Criteria for Squad movement and progression
Here at Exeter City Swimming Club, swimmers move through the programme as they age and
develop.
Each squad has a different kind, volume & pace of training and different expected levels of
commitment to swimming. All these qualities are developmentally determined.
As a Coaching Team, our aim is to put swimmers where they belong physiologically, psychologically,
and developmentally, and we find that it is the swimmer who determines which squad they belong in by how they train in the sessions available to them. This means their day-to-day training efforts and performance are much more important than their race results in determining where they fit best.
Our swimming club is training driven, not results driven. When the training is carried out correctly, the results usually follow closely behind.
Squad movement process & criteria
Before a swimmer moves up to the next squad, it is not uncommon for the swimmer to be invited to train with the higher squad beforehand, in a transitioning process that might involve one or two sessions a week.
Given the increased intensity required in the higher squad, the swimmer will still be required to attend the minimum number of sessions set out for their current squad. The transitioning session is in addition to these sessions. This enables swimmers to gradually get used to the higher intensity of the training required in the higher squad.

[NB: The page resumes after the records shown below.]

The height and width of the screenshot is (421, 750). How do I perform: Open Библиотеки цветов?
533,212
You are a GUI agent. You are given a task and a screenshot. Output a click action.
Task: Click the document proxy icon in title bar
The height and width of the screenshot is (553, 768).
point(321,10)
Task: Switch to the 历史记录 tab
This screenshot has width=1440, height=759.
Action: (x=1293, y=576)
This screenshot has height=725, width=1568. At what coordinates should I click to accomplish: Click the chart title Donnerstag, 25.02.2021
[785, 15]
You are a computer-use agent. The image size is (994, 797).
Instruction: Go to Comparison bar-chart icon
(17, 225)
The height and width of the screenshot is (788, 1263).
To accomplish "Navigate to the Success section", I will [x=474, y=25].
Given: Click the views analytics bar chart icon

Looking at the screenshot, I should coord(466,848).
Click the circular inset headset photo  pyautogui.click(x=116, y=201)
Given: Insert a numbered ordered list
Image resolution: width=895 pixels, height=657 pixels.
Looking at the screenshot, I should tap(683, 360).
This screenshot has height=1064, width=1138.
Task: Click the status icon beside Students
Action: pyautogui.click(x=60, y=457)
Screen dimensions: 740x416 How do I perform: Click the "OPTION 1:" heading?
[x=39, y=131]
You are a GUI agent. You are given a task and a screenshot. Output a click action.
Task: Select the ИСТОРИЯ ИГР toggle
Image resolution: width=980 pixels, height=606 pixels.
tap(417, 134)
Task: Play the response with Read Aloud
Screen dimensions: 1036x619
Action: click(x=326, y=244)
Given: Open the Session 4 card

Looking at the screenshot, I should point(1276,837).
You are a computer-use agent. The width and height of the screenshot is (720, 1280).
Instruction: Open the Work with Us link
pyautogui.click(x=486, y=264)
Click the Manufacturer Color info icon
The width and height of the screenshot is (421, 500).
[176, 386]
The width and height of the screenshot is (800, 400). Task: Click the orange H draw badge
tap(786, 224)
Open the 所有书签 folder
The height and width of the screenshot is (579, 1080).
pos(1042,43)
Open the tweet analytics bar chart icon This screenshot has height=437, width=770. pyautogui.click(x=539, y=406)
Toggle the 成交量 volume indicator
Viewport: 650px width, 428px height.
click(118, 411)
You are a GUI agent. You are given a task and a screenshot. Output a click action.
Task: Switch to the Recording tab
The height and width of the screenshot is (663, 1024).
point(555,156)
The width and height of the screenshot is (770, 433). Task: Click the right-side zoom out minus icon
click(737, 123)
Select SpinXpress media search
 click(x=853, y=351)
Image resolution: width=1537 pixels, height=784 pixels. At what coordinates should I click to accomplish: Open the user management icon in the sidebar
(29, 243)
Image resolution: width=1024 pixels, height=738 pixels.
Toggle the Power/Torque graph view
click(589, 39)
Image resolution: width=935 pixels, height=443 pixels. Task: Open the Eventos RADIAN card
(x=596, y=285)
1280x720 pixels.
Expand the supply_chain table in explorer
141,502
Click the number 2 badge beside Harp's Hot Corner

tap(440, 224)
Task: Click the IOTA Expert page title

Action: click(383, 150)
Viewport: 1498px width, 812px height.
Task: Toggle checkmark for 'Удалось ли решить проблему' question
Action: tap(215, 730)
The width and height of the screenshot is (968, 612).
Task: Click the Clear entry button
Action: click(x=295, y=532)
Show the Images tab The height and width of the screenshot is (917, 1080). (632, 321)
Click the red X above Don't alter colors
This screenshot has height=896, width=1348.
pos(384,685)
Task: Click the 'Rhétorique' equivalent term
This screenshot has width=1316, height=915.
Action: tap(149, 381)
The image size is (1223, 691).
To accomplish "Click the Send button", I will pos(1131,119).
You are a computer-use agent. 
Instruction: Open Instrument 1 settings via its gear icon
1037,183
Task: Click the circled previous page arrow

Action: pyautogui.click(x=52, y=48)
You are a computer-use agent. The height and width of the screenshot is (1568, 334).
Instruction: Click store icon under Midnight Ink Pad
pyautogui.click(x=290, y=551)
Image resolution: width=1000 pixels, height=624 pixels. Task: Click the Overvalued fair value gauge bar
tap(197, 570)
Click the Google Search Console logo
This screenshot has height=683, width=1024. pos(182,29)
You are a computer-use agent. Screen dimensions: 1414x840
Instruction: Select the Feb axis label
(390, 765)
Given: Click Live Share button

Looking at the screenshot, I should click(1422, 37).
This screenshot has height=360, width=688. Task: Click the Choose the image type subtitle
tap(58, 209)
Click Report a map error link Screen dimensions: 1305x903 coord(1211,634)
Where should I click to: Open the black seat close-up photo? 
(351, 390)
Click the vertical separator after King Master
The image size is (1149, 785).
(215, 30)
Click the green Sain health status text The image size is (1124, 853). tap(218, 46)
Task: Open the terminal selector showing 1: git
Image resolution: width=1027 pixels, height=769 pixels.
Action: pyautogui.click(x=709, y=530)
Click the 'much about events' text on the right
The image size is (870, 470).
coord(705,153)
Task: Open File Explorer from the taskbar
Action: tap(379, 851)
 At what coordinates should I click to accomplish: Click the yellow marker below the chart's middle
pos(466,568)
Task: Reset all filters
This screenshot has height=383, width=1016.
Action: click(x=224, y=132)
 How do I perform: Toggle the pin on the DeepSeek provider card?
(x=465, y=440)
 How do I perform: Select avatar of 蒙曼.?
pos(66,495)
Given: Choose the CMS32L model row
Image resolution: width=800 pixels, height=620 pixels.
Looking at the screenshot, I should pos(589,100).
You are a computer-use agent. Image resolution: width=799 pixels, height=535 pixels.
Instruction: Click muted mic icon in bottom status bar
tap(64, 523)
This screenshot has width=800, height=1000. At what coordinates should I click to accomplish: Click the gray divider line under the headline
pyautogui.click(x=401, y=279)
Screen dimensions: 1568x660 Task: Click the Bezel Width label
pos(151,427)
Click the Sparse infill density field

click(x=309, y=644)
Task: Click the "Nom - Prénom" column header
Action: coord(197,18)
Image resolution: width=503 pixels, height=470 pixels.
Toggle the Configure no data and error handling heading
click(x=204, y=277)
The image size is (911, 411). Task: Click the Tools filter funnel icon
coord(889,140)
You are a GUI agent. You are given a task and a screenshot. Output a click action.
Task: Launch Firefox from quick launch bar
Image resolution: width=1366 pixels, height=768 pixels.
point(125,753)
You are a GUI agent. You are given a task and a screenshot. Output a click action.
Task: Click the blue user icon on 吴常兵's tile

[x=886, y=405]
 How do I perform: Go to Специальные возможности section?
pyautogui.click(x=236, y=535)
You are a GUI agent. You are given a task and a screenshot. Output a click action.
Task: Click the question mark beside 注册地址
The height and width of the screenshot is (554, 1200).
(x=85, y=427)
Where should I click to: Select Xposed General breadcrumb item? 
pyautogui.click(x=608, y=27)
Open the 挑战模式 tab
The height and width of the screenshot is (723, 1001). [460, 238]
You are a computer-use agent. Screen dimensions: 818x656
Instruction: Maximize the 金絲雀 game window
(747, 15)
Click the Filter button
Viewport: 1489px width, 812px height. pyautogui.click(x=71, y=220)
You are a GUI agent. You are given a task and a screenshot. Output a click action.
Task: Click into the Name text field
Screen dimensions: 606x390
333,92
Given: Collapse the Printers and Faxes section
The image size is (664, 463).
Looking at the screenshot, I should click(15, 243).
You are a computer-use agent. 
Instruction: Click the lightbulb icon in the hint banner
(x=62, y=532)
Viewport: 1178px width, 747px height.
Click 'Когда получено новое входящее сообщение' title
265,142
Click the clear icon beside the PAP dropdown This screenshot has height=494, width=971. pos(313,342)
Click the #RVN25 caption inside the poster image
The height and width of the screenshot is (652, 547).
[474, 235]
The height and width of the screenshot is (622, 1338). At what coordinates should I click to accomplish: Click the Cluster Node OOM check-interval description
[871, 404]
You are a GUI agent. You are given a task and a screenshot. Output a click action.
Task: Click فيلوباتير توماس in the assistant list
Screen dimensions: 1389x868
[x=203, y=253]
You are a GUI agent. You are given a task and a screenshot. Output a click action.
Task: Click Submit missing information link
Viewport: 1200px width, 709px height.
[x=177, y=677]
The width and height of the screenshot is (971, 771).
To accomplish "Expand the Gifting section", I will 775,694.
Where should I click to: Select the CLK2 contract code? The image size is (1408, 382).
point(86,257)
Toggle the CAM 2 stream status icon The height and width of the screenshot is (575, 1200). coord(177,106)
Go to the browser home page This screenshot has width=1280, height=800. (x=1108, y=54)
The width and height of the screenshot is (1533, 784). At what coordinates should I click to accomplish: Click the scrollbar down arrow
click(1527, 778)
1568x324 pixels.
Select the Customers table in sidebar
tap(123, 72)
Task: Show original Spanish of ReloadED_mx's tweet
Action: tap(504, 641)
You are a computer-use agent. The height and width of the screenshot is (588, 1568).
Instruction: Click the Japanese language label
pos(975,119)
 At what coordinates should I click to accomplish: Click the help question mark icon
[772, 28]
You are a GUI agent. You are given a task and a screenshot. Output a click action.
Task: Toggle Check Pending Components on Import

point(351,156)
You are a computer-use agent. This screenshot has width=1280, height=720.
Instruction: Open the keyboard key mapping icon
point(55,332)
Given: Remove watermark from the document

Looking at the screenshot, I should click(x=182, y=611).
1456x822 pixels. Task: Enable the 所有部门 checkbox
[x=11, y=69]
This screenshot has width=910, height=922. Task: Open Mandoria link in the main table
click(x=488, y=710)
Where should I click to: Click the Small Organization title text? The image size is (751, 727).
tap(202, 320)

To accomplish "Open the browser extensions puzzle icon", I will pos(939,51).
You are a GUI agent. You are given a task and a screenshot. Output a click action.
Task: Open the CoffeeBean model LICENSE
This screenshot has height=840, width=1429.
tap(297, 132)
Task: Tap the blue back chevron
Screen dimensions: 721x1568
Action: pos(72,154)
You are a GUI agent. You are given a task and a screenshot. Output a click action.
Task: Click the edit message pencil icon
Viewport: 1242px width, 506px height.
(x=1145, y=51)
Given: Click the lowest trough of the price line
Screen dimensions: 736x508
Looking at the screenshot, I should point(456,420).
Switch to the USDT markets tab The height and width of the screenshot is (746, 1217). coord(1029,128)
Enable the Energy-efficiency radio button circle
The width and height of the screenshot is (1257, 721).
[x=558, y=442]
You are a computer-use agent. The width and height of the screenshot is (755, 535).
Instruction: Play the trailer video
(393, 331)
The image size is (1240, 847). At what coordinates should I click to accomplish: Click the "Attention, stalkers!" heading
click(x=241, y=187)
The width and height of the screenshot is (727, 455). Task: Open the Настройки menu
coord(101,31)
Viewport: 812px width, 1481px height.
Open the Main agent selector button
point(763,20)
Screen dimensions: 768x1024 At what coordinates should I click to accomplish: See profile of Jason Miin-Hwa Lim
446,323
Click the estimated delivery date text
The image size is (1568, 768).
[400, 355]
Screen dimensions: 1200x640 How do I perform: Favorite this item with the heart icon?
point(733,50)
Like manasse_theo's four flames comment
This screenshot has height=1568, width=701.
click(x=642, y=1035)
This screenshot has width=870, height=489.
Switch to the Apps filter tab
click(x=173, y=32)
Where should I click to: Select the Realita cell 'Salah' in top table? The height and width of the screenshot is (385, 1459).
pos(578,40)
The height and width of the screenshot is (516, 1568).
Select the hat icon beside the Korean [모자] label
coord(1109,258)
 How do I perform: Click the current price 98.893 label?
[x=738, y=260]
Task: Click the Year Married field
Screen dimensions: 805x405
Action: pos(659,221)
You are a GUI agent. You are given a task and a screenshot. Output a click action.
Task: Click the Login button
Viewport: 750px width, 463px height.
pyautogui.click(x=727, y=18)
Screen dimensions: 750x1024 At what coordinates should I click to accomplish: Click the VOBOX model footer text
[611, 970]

When considering a transitioning process leading to a swimmer’s promotion, the Coaching Team
look at three key factors:
-
Is the swimmer consistently finding the work-rate/pace in their current squad, easy. Completing sets well ahead of others in their group?
-
Is the swimmer consistently able to train at the same pace as the lower-tier of the higher group across the board, not just in one favourite stroke? A swimmer will not fit in with a higher squad if they cannot train at the pace required for the lower-tier of that squad.
-
Does the swimmer display commitment and maturity at a level of the higher squad?
Other factors that affect the decision for squad movement are:
-
Swimmer’s age
-
Psychological maturity
-
Physiological needs,
-
Competitive maturity,
-
Independence & self- reliance,
-
Leadership abilities,
-
Coach-ability
-
Willingness to be held accountable for their training and racing.
The transitioning process may take anything from 3 weeks to 6 months - it will vary from swimmer to
swimmer and on some occasions a swimmer will not need a transitioning process at all. The decision is always at the discretion of the lead coaches in both squads, current and higher.
Movement through the Performance Pathway is not a given. It isn't instantly rewarded based upon time served in a current squad, or how fast the swimmer is racing, it is based upon their training and commitment ethos. The principle is simple. A swimmer will not keep up with the pace of a higher squad if they don't train as often, work as hard, or go to the same swimming meets as those that do. If a swimmer cannot swim at the pace and workload that a higher squad operates at, swimming will no longer feel a rewarding and fun thing for them to do.